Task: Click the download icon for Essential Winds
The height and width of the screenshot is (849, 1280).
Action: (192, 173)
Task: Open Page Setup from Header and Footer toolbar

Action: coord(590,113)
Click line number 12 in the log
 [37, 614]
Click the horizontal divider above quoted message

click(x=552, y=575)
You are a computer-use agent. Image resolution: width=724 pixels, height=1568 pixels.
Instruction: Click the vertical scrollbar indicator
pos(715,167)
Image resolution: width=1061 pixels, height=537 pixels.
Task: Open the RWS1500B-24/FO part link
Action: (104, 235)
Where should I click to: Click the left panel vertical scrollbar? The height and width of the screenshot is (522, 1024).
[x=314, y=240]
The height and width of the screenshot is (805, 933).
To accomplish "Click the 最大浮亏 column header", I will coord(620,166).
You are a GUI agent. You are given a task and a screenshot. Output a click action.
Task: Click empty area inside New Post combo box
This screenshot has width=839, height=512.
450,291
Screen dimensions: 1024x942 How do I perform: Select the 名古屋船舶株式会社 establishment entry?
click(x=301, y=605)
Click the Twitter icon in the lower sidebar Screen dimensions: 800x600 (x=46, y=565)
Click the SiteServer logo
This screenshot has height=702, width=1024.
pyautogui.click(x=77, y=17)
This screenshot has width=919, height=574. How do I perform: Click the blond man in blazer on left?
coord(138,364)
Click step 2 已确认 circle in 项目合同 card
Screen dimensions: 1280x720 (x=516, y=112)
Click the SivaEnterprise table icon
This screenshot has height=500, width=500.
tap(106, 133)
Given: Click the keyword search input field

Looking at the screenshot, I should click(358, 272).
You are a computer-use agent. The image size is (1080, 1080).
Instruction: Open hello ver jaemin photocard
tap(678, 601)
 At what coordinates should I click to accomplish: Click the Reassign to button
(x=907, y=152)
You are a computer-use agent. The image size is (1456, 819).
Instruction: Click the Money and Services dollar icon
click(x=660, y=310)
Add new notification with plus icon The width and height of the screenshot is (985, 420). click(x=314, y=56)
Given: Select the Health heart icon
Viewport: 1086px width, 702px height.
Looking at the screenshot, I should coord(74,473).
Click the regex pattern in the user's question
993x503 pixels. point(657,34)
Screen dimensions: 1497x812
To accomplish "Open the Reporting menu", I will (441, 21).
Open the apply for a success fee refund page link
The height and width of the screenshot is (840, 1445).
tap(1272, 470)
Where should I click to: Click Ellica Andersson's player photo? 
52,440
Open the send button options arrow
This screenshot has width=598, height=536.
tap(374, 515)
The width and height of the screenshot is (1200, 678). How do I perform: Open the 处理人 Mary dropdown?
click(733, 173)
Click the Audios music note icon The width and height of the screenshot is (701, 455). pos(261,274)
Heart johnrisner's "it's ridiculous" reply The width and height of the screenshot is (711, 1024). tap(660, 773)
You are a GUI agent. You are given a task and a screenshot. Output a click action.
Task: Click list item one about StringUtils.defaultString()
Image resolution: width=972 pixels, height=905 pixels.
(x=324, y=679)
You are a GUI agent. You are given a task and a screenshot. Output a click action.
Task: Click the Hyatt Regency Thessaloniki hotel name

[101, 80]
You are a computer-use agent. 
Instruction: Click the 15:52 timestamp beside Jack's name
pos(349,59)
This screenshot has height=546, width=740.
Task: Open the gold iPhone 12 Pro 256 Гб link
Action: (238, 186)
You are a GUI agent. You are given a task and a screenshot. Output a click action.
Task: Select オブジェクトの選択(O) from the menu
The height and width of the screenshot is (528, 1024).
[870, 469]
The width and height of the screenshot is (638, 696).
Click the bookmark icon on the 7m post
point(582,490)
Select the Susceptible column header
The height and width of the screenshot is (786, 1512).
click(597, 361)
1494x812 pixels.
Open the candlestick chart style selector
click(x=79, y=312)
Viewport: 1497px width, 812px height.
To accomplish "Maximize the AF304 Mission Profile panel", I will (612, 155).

---

SET EXERCISE |
Reproduce all of these lines verbatim.

SOLVED EXERCISE |
Task: Click the download icon for Essential Winds
The height and width of the screenshot is (849, 1280).
Action: (192, 173)
Task: Open Page Setup from Header and Footer toolbar

Action: coord(590,113)
Click line number 12 in the log
 [37, 614]
Click the horizontal divider above quoted message

click(x=552, y=575)
You are a computer-use agent. Image resolution: width=724 pixels, height=1568 pixels.
Instruction: Click the vertical scrollbar indicator
pos(715,167)
Image resolution: width=1061 pixels, height=537 pixels.
Task: Open the RWS1500B-24/FO part link
Action: (104, 235)
Where should I click to: Click the left panel vertical scrollbar? The height and width of the screenshot is (522, 1024).
[x=314, y=240]
The height and width of the screenshot is (805, 933).
To accomplish "Click the 最大浮亏 column header", I will coord(620,166).
You are a GUI agent. You are given a task and a screenshot. Output a click action.
Task: Click empty area inside New Post combo box
This screenshot has width=839, height=512.
450,291
Screen dimensions: 1024x942 How do I perform: Select the 名古屋船舶株式会社 establishment entry?
click(x=301, y=605)
Click the Twitter icon in the lower sidebar Screen dimensions: 800x600 (x=46, y=565)
Click the SiteServer logo
This screenshot has height=702, width=1024.
pyautogui.click(x=77, y=17)
This screenshot has width=919, height=574. How do I perform: Click the blond man in blazer on left?
coord(138,364)
Click step 2 已确认 circle in 项目合同 card
Screen dimensions: 1280x720 (x=516, y=112)
Click the SivaEnterprise table icon
This screenshot has height=500, width=500.
tap(106, 133)
Given: Click the keyword search input field

Looking at the screenshot, I should click(358, 272).
You are a computer-use agent. The image size is (1080, 1080).
Instruction: Open hello ver jaemin photocard
tap(678, 601)
 At what coordinates should I click to accomplish: Click the Reassign to button
(x=907, y=152)
You are a computer-use agent. The image size is (1456, 819).
Instruction: Click the Money and Services dollar icon
click(x=660, y=310)
Add new notification with plus icon The width and height of the screenshot is (985, 420). click(x=314, y=56)
Given: Select the Health heart icon
Viewport: 1086px width, 702px height.
Looking at the screenshot, I should coord(74,473).
Click the regex pattern in the user's question
993x503 pixels. point(657,34)
Screen dimensions: 1497x812
To accomplish "Open the Reporting menu", I will (441, 21).
Open the apply for a success fee refund page link
The height and width of the screenshot is (840, 1445).
tap(1272, 470)
Where should I click to: Click Ellica Andersson's player photo? 
52,440
Open the send button options arrow
This screenshot has width=598, height=536.
tap(374, 515)
The width and height of the screenshot is (1200, 678). How do I perform: Open the 处理人 Mary dropdown?
click(733, 173)
Click the Audios music note icon The width and height of the screenshot is (701, 455). pos(261,274)
Heart johnrisner's "it's ridiculous" reply The width and height of the screenshot is (711, 1024). tap(660, 773)
You are a GUI agent. You are given a task and a screenshot. Output a click action.
Task: Click list item one about StringUtils.defaultString()
Image resolution: width=972 pixels, height=905 pixels.
(x=324, y=679)
You are a GUI agent. You are given a task and a screenshot. Output a click action.
Task: Click the Hyatt Regency Thessaloniki hotel name

[101, 80]
You are a computer-use agent. 
Instruction: Click the 15:52 timestamp beside Jack's name
pos(349,59)
This screenshot has height=546, width=740.
Task: Open the gold iPhone 12 Pro 256 Гб link
Action: (238, 186)
You are a GUI agent. You are given a task and a screenshot. Output a click action.
Task: Select オブジェクトの選択(O) from the menu
The height and width of the screenshot is (528, 1024).
[870, 469]
The width and height of the screenshot is (638, 696).
Click the bookmark icon on the 7m post
point(582,490)
Select the Susceptible column header
The height and width of the screenshot is (786, 1512).
click(597, 361)
1494x812 pixels.
Open the candlestick chart style selector
click(x=79, y=312)
Viewport: 1497px width, 812px height.
To accomplish "Maximize the AF304 Mission Profile panel", I will (612, 155).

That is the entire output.